In the last year or so I’ve also had pretty bad RSI in my shoulder, from all the time I’ve been spending on the computer (note to self: blogging may be a break from thesising, but it’s not a break from the computer!).  I’m doing what I can to manage it – gym, stretching, regular breaks, yoga, massage.  One big factor – and by far the hardest for me to negotiate at the moment – is that I need to let my body take up space.  I find it particularly hard on public transport, where space is extremely limited already.  I’ve noticed how I hunch my shoulders, draw my arms across my body, try to shrink down to take up less space.  And how I stay that way even when my shoulder starts to ache and my neck muscles spasm.  Well, at the point of my neck muscles spasming I start to stretch and wriggle and find some way of sitting that doesn’t actively hurt me.

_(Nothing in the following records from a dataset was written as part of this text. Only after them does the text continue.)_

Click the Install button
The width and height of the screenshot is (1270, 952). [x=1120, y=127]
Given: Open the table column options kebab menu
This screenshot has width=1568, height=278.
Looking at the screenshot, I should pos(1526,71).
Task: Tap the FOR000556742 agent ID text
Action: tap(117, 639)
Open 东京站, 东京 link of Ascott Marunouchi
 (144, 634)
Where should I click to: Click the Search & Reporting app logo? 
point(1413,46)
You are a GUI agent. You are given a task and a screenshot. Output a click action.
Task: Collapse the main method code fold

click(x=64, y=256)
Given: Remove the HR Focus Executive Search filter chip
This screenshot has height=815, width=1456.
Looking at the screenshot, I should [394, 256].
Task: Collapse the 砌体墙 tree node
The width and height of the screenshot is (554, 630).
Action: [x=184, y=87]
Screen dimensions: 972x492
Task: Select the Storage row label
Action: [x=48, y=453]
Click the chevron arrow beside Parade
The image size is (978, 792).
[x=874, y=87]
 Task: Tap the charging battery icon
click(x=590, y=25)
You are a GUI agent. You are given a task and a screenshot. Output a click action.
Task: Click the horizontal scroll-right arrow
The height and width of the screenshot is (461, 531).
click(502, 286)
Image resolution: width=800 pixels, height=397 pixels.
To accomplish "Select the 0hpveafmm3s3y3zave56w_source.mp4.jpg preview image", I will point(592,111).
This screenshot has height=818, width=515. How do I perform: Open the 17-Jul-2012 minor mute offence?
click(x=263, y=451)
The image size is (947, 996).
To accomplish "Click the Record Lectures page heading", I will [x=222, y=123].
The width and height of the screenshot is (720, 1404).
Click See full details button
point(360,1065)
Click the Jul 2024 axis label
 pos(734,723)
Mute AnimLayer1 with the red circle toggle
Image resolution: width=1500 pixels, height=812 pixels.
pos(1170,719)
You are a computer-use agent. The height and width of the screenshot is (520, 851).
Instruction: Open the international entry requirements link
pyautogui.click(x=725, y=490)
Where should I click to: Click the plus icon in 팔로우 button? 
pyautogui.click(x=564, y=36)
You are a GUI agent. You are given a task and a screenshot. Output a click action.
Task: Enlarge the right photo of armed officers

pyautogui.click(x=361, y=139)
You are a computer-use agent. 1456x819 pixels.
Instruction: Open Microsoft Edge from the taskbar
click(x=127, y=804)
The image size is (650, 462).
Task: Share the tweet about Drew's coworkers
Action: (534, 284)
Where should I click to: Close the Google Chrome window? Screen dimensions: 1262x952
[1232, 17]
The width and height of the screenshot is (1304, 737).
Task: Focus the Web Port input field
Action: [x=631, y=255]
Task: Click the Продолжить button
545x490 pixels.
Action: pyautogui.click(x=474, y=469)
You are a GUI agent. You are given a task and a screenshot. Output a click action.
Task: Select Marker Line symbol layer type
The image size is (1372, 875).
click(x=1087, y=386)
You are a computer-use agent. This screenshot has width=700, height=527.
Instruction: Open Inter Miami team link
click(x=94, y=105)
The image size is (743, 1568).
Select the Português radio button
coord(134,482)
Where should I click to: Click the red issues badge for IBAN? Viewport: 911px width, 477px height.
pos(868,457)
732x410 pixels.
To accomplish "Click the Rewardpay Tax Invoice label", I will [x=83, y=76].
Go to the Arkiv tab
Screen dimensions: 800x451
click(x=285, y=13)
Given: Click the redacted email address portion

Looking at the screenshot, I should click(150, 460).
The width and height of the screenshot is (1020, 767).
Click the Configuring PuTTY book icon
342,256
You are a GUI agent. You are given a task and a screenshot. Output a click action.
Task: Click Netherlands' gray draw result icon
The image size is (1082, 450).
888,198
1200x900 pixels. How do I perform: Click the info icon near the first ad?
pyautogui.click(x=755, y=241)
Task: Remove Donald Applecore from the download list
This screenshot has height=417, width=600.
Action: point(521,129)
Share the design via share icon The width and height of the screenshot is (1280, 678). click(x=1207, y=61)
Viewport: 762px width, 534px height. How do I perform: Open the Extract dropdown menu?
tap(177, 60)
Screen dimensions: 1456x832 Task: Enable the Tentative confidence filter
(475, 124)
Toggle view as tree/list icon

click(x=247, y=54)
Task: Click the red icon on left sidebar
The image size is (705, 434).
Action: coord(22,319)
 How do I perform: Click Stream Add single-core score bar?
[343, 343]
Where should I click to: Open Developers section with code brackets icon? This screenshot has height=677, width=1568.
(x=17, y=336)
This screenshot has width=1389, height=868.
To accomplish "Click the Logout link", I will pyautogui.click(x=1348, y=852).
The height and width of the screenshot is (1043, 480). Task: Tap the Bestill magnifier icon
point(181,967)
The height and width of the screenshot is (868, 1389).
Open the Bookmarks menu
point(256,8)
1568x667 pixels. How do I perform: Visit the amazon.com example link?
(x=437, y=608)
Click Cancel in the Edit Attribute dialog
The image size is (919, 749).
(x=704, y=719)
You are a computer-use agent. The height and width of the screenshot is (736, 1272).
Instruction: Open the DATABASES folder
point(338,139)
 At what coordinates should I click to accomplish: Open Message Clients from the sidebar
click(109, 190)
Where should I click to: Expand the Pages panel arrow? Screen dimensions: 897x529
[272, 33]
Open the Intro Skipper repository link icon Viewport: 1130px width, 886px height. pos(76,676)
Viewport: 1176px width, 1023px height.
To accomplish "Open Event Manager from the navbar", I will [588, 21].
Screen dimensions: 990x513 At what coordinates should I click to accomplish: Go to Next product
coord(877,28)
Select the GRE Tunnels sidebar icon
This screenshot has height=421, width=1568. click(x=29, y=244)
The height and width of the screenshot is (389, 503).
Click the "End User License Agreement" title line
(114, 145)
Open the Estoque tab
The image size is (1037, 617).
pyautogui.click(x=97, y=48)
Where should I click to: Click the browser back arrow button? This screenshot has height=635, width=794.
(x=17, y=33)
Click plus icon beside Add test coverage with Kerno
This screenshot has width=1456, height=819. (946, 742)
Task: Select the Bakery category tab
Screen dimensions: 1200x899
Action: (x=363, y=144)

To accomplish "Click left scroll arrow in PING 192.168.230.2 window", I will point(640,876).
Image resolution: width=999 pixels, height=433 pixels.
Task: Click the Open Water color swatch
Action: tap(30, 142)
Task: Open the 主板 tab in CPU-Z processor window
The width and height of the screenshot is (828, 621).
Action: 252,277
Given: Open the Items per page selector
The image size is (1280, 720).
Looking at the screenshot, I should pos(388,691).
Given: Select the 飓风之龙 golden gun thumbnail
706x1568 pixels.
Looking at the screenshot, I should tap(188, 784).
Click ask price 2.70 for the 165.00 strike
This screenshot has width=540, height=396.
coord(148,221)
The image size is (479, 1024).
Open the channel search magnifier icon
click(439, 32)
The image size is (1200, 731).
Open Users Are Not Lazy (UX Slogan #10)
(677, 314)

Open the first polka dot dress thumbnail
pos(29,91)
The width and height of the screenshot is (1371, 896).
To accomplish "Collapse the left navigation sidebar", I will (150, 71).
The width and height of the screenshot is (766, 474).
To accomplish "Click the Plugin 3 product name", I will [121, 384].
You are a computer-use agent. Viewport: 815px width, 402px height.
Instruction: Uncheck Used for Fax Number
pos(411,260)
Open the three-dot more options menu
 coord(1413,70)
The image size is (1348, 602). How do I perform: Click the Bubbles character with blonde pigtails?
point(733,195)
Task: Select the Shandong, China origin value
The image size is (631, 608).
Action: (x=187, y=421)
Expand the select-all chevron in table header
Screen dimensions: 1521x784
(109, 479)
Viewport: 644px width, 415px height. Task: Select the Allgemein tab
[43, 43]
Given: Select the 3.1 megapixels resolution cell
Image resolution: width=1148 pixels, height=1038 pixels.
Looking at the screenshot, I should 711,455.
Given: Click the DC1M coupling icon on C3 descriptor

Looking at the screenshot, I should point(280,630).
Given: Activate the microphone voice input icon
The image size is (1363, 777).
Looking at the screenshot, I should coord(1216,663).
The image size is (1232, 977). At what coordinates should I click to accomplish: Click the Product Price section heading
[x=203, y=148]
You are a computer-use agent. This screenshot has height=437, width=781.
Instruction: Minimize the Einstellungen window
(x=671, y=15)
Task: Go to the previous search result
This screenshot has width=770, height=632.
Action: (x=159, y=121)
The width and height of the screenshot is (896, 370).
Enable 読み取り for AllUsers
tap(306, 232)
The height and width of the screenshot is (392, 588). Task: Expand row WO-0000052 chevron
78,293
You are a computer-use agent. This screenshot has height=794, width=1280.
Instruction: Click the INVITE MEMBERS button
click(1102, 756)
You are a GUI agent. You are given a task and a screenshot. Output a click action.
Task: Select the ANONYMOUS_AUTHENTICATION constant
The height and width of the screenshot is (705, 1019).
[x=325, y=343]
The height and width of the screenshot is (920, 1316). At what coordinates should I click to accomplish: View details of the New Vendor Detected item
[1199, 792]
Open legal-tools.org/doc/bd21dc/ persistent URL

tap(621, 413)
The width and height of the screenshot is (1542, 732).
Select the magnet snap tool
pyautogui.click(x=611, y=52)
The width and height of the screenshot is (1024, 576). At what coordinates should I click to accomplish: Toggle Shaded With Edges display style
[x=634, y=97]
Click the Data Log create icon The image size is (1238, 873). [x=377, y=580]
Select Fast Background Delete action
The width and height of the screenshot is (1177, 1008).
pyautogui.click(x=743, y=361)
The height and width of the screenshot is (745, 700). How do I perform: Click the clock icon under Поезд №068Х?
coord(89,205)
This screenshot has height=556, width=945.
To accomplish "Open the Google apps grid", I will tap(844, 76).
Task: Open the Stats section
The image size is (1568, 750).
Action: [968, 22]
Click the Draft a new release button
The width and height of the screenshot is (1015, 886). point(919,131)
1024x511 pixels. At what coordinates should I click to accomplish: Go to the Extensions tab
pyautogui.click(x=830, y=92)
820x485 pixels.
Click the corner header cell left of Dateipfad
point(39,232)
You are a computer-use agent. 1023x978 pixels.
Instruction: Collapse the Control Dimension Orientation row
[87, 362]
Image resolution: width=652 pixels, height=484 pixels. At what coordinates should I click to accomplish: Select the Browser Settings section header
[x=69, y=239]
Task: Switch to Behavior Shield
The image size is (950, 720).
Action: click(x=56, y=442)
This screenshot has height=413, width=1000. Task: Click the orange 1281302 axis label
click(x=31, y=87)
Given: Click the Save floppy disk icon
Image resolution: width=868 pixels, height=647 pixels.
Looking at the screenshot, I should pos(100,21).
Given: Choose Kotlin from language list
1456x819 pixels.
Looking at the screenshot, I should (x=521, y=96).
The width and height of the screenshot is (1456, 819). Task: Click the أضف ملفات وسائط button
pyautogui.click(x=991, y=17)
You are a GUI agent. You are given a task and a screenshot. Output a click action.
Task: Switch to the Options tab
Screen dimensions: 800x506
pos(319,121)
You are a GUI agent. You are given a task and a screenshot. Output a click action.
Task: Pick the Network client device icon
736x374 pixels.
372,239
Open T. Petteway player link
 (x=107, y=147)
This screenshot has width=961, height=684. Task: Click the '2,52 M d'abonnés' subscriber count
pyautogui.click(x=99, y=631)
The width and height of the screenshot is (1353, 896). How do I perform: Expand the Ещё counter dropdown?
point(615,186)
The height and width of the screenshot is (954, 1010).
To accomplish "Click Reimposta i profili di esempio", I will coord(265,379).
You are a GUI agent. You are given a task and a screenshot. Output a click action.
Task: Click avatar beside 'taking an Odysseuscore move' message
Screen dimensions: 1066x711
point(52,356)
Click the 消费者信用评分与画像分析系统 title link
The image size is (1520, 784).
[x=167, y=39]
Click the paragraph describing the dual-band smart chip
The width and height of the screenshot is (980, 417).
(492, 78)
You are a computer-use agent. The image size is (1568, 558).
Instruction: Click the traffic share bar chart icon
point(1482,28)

I do think it’s useful to be aware of my body in space and how it relates to other people.  I am endlessly infuriated by people (mostly men, but certainly not all or only men), who  s p r a w l  a n d  s p r e a d  o u t  and take up a four-seat all to themselves when the train is packed.  But this is not simply an awareness of my body in space, it’s also an awareness of how taking up more space is coded as selfish, anti-social, and shameful.  And how this coding affects the way I manage my fat body in public spaces.  And how subtle the monitoring and disciplining of the body can be.

One Response leave one →
  1. February 10, 2010

    This post touches on the essence of my fat acceptance journey. I still am working on connecting with my inalienable right to exist in whatever context vs feeling ashamed and guilty for being a selfish fatty who takes more than my fair share. Even if my fat was my choice, which I now believe it is not, I have the right to sit on a bus, eat an ice cream cone in public, not exercise, exercise, or anything else I choose to do or not to do. Overcoming the shame that I was taught to feel is a big deal and it takes time.

    Thanks for a thought provoking post.